American television producer and writer (born 1962)

Rob LaZebnik (born May 6, 1962) is an American television writer.

== Life and career ==
He graduated from David H. Hickman High School in Columbia, Missouri and Harvard University. He currently works as a co-executive producer on The Simpsons and is credited with having written 25 episodes: "Treehouse of Horror XI" (the "G-G-G-Ghost D-D-D-Dad" segment), "Homer vs. Dignity", "Father Knows Worst", "Boy Meets Curl", "The Blue and the Gray", "The Daughter Also Rises", "The Changing of the Guardian", "The War of Art", "The Kids Are All Fight", "Friend with Benefit", "The Girl Code", "The Burns Cage", "Pork and Burns", "Throw Grampa from the Dane", "Baby You Can't Drive My Car", "101 Mitigations", "E My Sports", "Frinkcoin", "Manger Things", "Burger Kings", "Portrait of a Lackey on Fire", "Thirst Trap: A Corporate Love Story", "Treehouse of Horror XXXV" (the "The Information Rage" segment), "Bottle Episode", and "The Past and the Furious".

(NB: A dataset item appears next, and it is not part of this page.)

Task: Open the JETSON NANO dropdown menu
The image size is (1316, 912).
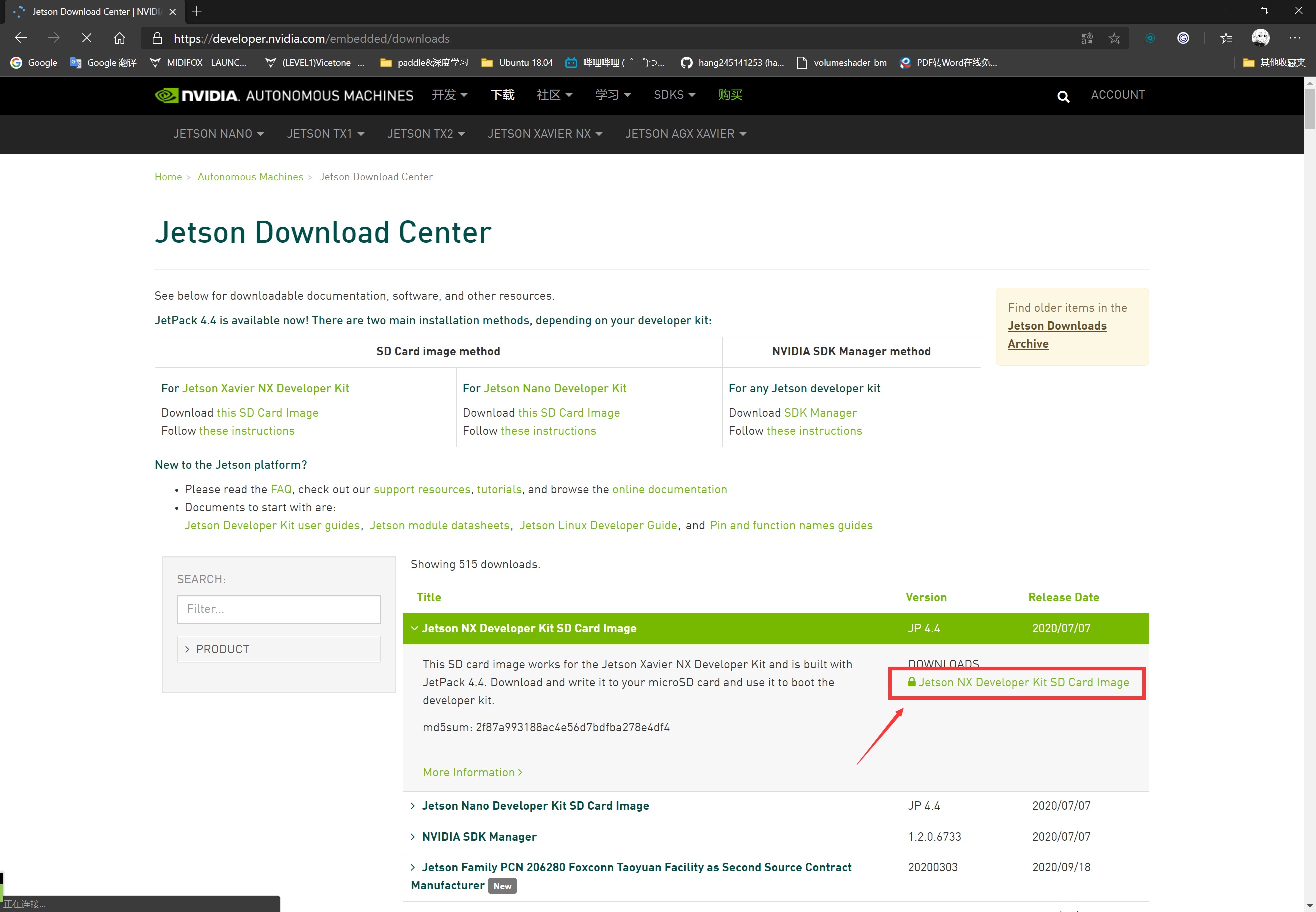Action: 218,134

He co-created the Macromedia Flash cartoon series Starship Regulars on Icebox.com, and it was picked up by television network Showtime but never aired. He then co-created the series Greetings from Tucson, which aired for one season on The WB. LaZebnik has also been credited with writing episodes of Monk, The War at Home, Less Than Perfect, The Ellen Show and Empty Nest.

His wife, Claire LaZebnik, is an author and is the sister of television writer Nell Scovell. His son, Johnny LaZebnik, is also a comedy writer who has worked on The Simpsons. His brothers are Ken LaZebnik and Philip LaZebnik.